Kimse bana sormadı, ben de büyüyünce ne olacağımı düşünmüş değildim zaten. Farkında olmadan savaşçı olmuşum tüm diğerleri gibi.

Atımın üzerinde kılıcımı, zamana ve yalnızlığa sallar dururdum. Sonra, ben zamanın kalbinde açtığım deliğe düştüm, yalnızlığın kellesi benim kucağıma sanırım.

Benim kaybettiğim zaman, çocukların ceplerinde, benim ceplerimde de kazandığım zaman. Peh peh peh.. Biz cok kullanımlık saatlerimizde zamanı 12`ye böleriz,oysa zaman kendi tek kullanımlık saatini, yani bedenlerimizi, hucrelerimize böler.Kazandığım zamanlar, şimdi cebimde gülünç ve tedavülden kalkmış bozuk paralar…

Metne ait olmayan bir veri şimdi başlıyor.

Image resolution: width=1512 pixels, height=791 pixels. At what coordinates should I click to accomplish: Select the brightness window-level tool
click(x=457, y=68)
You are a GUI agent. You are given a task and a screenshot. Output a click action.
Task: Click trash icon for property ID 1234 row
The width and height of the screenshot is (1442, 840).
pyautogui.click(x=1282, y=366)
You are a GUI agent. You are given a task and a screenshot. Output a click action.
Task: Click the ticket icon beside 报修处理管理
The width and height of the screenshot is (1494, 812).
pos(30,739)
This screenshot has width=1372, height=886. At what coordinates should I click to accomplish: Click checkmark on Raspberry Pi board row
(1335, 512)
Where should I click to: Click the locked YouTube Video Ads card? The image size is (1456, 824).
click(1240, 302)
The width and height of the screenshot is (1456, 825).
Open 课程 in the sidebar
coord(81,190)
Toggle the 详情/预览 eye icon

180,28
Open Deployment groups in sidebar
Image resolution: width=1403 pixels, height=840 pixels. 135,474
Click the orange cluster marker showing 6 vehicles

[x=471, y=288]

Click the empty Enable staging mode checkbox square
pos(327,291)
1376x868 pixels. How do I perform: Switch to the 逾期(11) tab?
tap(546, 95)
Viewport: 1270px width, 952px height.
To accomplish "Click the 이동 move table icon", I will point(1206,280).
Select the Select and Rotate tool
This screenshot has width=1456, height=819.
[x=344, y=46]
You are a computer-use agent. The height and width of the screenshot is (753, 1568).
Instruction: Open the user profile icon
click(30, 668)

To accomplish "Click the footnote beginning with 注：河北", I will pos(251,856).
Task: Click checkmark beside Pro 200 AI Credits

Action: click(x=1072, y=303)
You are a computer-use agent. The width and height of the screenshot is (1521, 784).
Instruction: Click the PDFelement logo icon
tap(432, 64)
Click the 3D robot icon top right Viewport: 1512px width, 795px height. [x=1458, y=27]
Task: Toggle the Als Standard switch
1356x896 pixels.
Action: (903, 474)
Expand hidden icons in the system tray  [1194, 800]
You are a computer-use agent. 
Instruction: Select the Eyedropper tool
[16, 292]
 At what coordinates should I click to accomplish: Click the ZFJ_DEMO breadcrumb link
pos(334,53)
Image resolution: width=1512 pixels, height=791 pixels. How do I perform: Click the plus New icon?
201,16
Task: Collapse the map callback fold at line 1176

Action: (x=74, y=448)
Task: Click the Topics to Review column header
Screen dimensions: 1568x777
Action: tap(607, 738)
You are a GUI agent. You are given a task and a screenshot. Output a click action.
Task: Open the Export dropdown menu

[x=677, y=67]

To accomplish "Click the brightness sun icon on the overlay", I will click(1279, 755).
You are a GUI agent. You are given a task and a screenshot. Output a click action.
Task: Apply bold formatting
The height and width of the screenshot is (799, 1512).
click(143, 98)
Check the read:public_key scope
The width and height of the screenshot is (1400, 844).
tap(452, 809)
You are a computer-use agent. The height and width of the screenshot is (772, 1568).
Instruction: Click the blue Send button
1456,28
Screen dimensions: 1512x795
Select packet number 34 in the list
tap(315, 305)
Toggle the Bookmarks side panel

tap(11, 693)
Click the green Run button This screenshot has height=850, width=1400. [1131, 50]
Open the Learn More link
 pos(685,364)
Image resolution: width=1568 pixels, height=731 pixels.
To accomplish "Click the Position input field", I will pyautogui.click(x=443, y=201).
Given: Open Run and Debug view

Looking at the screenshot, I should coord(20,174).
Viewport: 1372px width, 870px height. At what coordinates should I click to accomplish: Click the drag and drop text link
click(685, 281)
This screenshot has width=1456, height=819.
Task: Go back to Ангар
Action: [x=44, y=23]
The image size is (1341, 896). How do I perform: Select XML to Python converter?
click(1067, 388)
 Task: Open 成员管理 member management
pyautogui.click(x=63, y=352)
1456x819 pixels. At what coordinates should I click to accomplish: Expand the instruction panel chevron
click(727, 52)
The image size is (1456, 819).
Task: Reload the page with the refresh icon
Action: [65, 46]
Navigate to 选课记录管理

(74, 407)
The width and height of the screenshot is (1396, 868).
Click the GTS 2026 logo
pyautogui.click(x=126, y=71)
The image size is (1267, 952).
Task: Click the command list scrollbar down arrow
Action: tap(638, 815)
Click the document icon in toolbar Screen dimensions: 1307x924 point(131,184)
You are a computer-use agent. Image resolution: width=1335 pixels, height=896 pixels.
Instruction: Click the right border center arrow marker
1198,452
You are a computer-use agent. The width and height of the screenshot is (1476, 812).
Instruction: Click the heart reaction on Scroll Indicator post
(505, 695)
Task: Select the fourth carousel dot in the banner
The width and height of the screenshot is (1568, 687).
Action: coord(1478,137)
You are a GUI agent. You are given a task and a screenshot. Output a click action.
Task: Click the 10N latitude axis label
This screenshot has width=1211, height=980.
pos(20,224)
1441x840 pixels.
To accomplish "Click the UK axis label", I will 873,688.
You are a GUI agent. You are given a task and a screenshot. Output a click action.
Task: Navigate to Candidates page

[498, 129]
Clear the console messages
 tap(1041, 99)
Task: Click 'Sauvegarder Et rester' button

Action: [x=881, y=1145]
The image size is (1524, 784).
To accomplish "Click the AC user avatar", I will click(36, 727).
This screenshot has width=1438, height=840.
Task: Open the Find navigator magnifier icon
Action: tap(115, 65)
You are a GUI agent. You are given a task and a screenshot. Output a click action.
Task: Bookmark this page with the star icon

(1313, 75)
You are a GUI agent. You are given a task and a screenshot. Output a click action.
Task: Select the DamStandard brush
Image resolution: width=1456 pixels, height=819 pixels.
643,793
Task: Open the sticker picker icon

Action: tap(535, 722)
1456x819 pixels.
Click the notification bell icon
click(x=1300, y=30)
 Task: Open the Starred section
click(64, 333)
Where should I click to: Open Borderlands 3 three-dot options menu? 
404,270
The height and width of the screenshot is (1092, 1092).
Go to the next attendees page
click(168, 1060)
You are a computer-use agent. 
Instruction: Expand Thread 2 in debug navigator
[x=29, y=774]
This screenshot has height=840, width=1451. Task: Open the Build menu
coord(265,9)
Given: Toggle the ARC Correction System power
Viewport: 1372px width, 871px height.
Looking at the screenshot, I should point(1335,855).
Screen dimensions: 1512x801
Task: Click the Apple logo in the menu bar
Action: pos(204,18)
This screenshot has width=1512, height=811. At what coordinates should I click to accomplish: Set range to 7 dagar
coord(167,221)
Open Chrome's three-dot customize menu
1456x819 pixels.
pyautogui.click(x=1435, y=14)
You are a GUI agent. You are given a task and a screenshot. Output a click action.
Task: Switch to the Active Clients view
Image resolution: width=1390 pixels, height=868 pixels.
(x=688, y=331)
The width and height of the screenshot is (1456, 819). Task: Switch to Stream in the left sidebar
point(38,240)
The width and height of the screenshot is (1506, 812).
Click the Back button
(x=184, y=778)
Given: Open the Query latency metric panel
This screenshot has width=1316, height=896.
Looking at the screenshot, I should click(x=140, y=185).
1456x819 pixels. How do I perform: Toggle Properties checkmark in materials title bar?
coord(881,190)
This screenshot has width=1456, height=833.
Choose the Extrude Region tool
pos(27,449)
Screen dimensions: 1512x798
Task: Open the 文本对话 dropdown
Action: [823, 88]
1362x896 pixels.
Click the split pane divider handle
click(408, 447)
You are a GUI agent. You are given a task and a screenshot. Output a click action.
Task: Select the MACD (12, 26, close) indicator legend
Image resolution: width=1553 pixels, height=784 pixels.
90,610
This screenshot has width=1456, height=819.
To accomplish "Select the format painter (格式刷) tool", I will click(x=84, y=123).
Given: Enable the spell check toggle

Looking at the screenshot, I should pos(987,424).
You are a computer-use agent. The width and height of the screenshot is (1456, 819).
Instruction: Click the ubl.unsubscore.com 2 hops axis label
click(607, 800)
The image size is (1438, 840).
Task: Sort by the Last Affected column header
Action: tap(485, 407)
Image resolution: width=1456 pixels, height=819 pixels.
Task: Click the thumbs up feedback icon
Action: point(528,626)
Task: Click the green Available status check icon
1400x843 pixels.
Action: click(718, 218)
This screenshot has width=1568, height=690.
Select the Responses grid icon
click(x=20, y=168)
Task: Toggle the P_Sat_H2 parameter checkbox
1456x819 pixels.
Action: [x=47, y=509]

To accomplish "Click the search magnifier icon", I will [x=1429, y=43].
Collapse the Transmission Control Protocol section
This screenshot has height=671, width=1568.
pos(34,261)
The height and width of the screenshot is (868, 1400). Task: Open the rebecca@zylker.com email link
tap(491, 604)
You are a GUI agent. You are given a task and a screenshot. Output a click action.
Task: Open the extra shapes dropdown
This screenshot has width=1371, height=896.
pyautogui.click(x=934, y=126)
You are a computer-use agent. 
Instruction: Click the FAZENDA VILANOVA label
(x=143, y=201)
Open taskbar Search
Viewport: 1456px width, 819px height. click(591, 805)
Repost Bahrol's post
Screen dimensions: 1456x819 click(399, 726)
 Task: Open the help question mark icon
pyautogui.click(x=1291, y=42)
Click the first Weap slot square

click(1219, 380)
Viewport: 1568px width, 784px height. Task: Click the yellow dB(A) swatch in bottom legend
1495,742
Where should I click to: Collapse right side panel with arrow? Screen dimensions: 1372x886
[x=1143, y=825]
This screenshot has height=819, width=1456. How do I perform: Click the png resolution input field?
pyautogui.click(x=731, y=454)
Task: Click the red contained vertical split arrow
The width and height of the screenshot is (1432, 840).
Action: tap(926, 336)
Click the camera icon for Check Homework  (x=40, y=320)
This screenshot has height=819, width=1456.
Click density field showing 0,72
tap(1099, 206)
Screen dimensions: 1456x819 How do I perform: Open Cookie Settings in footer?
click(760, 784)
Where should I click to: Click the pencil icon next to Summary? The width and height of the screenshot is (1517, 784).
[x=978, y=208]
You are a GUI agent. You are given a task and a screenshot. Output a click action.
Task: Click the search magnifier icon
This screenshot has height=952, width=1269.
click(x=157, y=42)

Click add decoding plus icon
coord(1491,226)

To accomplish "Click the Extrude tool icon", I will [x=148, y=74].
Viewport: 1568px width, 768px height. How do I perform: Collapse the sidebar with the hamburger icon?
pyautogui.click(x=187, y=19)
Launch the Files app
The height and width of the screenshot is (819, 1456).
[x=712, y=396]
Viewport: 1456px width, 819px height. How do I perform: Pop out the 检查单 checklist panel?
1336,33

Ben zamanın içinde, o insanların çevresinde döndük durduk. İnsanlar yaşlandı, insanlar öldü. Ben nefes almayı hatırladım incir ağacının altında, yalnızlığın kokuşmuş kellesi de yanımda. Sylvia Plath, küçük bir kız çocuğu incirin dallarında. Büyüdüğünde ne olcağına karar vermeye çalışırken, seçenekleri leziz birer incir etrafında. Tam birine uzanmış koparacakken, bir diğeri daha güzel görünürdü ona, derken diğeri ve bir diğeri. Karar verinceye kadar incirlerin hepsi olgunlaşıp birer birer benim yanıma döküldü. Ben ve iğrenç arkadaşım iştahla yedik, mimar olduk, sahte cennet bahçeleri yaptık elaleme, ressam olduk sapık ilişkimizi resmettik, hırsız olduk, diğerlerinin içseslerini çaldık, şair olduk, olmak ya da olmamak-ölmek ya da ölememek ha ha ha…İşte bütün mesele şu ;

Kusursuz bir bowling topum var artık. İşaret parmağım sol, orta parmağım sağ gözünde, baş parmağım dişlerinin arasında. Nöbetleşe değişen insanlardan labutlar, onlar bir kaybolup bir çıkarlar, yalnızlığımın kafatası onlara çarpar bana geri döner…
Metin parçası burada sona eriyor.